## Continuous variables in Bayesian networks

Antti Rasinen writes:

I’m a former undergrad machine learning student and a current software engineer with a Bayesian hobby. Today my two worlds collided. I ask for some enlightenment.

On your blog you’ve repeatedly advocated continuous distributions with Bayesian models. Today I read this article by Ricky Ho, who writes:

The strength of Bayesian network is it is highly scalable and can learn incrementally because all we do is to count the observed variables and update the probability distribution table. Similar to Neural Network, Bayesian network expects all data to be binary, categorical variable will need to be transformed into multiple binary variable as described above. Numeric variable is generally not a good fit for Bayesian network.

The last sentence seems to be at odds with what you’ve said. Sadly, I don’t have enough expertise to say which view of the world is correct. During my undergrad years our team wrote an implementation of the Junction Tree algorithm. We really did not consider continuous variables at all. I know continuous distributions are fine with small hiearchical models, but…

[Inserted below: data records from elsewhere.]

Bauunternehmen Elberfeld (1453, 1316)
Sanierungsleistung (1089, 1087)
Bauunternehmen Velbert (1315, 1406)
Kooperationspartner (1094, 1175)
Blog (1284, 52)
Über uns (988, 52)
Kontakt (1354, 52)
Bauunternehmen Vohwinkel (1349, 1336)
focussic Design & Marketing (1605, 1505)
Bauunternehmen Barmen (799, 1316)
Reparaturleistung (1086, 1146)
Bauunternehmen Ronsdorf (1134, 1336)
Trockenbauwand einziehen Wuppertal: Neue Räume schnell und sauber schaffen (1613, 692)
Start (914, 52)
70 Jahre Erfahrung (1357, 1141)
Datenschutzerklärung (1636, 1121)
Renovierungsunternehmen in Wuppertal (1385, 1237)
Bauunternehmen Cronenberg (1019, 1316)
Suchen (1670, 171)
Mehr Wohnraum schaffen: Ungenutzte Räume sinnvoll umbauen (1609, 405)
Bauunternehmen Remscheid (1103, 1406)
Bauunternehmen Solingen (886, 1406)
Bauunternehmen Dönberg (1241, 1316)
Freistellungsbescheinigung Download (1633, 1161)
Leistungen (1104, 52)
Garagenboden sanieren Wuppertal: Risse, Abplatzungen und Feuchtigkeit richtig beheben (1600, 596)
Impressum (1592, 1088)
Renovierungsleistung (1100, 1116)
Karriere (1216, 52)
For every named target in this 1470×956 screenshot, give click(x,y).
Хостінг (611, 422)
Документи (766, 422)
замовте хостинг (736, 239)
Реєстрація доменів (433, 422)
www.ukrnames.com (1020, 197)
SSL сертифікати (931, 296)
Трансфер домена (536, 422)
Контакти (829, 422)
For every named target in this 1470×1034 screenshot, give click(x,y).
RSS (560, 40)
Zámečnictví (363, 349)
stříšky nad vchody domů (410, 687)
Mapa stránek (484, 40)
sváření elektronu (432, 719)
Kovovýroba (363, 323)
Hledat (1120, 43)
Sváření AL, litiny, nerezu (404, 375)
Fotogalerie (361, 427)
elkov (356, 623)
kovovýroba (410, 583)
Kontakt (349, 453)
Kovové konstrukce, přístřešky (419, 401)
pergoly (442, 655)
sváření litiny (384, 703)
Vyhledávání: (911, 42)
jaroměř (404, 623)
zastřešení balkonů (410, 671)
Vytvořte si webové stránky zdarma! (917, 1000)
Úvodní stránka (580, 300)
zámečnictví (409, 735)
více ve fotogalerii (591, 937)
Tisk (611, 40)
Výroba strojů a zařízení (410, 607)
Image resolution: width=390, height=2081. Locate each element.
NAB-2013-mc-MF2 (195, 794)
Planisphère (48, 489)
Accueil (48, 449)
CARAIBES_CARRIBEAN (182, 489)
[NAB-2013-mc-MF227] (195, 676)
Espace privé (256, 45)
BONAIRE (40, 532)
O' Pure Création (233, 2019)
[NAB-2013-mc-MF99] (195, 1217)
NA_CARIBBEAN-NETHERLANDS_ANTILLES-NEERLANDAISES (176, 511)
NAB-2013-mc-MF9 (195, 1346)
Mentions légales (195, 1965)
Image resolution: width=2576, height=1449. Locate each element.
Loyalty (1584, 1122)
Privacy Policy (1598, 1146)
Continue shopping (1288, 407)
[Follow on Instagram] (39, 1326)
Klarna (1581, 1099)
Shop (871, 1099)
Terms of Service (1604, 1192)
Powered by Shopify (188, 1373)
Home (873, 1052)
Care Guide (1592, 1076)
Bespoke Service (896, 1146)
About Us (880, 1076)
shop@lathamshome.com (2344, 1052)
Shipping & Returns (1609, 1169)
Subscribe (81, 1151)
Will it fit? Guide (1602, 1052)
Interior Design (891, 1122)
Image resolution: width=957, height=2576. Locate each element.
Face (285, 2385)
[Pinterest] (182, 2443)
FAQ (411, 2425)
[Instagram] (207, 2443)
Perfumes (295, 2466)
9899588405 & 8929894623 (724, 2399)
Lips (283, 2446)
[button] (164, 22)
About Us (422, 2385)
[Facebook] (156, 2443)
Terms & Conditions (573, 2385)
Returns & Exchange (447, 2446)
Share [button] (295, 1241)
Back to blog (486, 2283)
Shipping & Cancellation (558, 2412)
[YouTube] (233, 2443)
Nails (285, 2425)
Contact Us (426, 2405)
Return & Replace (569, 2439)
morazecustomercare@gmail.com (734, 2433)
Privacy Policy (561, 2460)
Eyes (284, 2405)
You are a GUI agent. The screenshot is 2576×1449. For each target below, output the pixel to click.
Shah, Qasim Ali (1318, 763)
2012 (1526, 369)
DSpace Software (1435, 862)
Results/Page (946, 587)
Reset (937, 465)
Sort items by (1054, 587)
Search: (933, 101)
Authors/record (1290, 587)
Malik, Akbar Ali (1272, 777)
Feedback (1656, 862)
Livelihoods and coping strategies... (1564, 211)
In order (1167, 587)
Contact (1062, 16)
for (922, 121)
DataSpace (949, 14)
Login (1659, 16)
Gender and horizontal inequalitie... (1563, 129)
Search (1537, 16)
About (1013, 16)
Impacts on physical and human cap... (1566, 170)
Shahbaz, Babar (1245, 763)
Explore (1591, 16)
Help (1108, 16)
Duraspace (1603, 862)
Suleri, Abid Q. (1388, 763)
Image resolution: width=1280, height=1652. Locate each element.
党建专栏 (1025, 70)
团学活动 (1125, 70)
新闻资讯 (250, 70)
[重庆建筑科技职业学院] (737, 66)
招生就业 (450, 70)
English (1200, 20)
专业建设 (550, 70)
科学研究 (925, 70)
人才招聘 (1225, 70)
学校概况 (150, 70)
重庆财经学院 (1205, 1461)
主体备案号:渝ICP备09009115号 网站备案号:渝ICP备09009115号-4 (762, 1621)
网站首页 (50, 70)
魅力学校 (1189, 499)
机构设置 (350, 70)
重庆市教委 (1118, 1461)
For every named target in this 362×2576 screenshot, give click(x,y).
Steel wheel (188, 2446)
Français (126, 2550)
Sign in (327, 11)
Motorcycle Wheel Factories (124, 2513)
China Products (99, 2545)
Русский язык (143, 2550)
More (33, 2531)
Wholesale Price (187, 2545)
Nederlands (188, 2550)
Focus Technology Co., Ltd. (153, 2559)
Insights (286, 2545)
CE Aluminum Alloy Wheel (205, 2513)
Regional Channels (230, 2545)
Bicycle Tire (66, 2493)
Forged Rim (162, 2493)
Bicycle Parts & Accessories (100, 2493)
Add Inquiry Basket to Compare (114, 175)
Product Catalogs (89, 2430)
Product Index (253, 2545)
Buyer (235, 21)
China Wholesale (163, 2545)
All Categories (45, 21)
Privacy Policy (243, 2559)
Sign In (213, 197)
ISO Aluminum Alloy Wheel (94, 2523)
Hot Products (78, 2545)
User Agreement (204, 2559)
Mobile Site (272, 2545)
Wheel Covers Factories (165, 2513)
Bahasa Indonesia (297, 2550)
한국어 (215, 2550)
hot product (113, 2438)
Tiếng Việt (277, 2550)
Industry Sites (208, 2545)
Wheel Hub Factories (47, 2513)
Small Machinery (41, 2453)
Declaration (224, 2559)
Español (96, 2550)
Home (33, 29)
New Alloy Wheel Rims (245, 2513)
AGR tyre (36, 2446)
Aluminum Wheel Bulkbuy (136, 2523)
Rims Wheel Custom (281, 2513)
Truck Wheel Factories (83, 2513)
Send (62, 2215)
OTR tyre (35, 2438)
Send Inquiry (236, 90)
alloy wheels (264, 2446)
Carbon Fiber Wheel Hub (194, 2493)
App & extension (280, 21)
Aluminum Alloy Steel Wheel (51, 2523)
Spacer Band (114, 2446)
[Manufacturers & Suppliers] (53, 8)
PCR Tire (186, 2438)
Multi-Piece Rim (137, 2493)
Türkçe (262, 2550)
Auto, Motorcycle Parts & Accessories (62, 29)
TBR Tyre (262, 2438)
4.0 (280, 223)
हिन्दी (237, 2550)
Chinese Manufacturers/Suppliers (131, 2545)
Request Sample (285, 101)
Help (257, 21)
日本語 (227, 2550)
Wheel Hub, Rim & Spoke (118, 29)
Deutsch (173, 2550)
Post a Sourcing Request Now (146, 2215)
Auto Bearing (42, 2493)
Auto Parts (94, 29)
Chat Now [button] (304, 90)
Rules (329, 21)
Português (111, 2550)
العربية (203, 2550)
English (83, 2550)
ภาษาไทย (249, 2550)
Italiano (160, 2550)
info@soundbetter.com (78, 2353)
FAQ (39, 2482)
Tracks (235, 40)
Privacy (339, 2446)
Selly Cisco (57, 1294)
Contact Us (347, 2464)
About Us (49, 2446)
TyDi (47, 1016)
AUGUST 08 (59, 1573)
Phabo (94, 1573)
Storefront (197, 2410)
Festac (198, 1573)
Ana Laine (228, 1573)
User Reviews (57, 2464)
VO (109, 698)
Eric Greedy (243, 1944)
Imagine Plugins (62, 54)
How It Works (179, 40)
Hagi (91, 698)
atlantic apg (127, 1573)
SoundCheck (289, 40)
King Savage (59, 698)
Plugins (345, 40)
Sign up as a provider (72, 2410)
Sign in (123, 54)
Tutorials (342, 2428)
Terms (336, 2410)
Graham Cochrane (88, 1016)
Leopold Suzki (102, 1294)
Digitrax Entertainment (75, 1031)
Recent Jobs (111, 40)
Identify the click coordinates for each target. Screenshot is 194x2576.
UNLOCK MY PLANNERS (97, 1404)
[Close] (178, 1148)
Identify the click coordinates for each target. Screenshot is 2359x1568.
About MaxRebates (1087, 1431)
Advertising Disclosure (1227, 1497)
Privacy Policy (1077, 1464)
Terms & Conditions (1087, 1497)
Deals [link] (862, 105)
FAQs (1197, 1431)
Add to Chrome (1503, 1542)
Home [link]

How well do continuous distributions work with large graphs? Do you have perhaps a good reference to a known large example of a large Bayesian network with several “numeric variables”?

My reply: The term “Bayesian network” is general and includes the possibility of continuous variables. Ho is not wrong, exactly, but he’s only talking about a subset of possible Bayesian models. I disagree with his recommendation to avoid continuous variables but perhaps this is good advice for the particular software he is working with.

In answer to the question, I don’t have any experience with large problems. Here’s a small but difficult Bayesian analysis that involved many continuous parameters. Here’s an example with some discrete parameters (which are often thought of as latent data) and some continuous parameters.

Even models that seem completely discrete can have continuous parameters representing the probabilities.

### 3 Comments

1. K? O'Rourke says:

With regard to this part of a Bayesian analysis

posterior/prior = c * likelihood (or prior[data=data.o]/prior)

obviously data.o must be discrete (we never observe to an unlimited number of decimals places)

(S Stigler has a nice paper on how Galton realised the above)

Trying to condition on continuous outcomes perhaps does not even make sense.

But continuity is a wonderfully useful approximation and only really harmful if folks forget that it is an approximation (i.e. Borel paradox, McCullagh’s example of non-unique ancillary that Barnard objected to, etc.)

2. Radford Neal says:

First, it’s helpful to realize that the things being called “Bayesian networks” here are not Bayesian. (They could be treated in a Bayesian way, but the description of how they are estimated leads me to think that’s not what Ho has in mind.)

Second, it’s clear that Ho has in mind a very restricted subset of “Bayesian networks”, with only discrete variables, which is indeed the setting for the usual junction tree algorithm. The further restriction to binary variables seems unmotivated, and saying that neural networks are restricted to binary variables is even more bizarre, since common multilayer perceptron (aka, “backprop”) networks are naturally defined with real inputs. (It’s true that non-binary categorical inputs might be transformed to a 1-of-n binary encoding, but there’s no reason to convert real inputs to binary.)

Third, he must have in mind problems in which all the variables in the network are observed, since otherwise estimation cannot be done by simple counting.

I would not recommend trying to solve real problems, big or small, with this restricted mode of thinking.

3. Oliver says:

When Mr Ho writes about Bayesian networks, he is referring to specific set of methods that have little to do procedurally with what Prof Gelman calls Bayesian models. Bayesian networks in my limited experience refer to using a graph to find the class of conditional distributions and creating the appropriate contingency tables. There isn’t a likelihood, a prior or a Bayes theorem in sight.

People agree that connecting dots with arrows is a useful intellectual exercise, but then how one attaches numbers to the dots and arrows is contentious. You have to read very carefully whether one is using a Bayesian network, a Bayesian model, a causal model or something else, once a graph has appeared.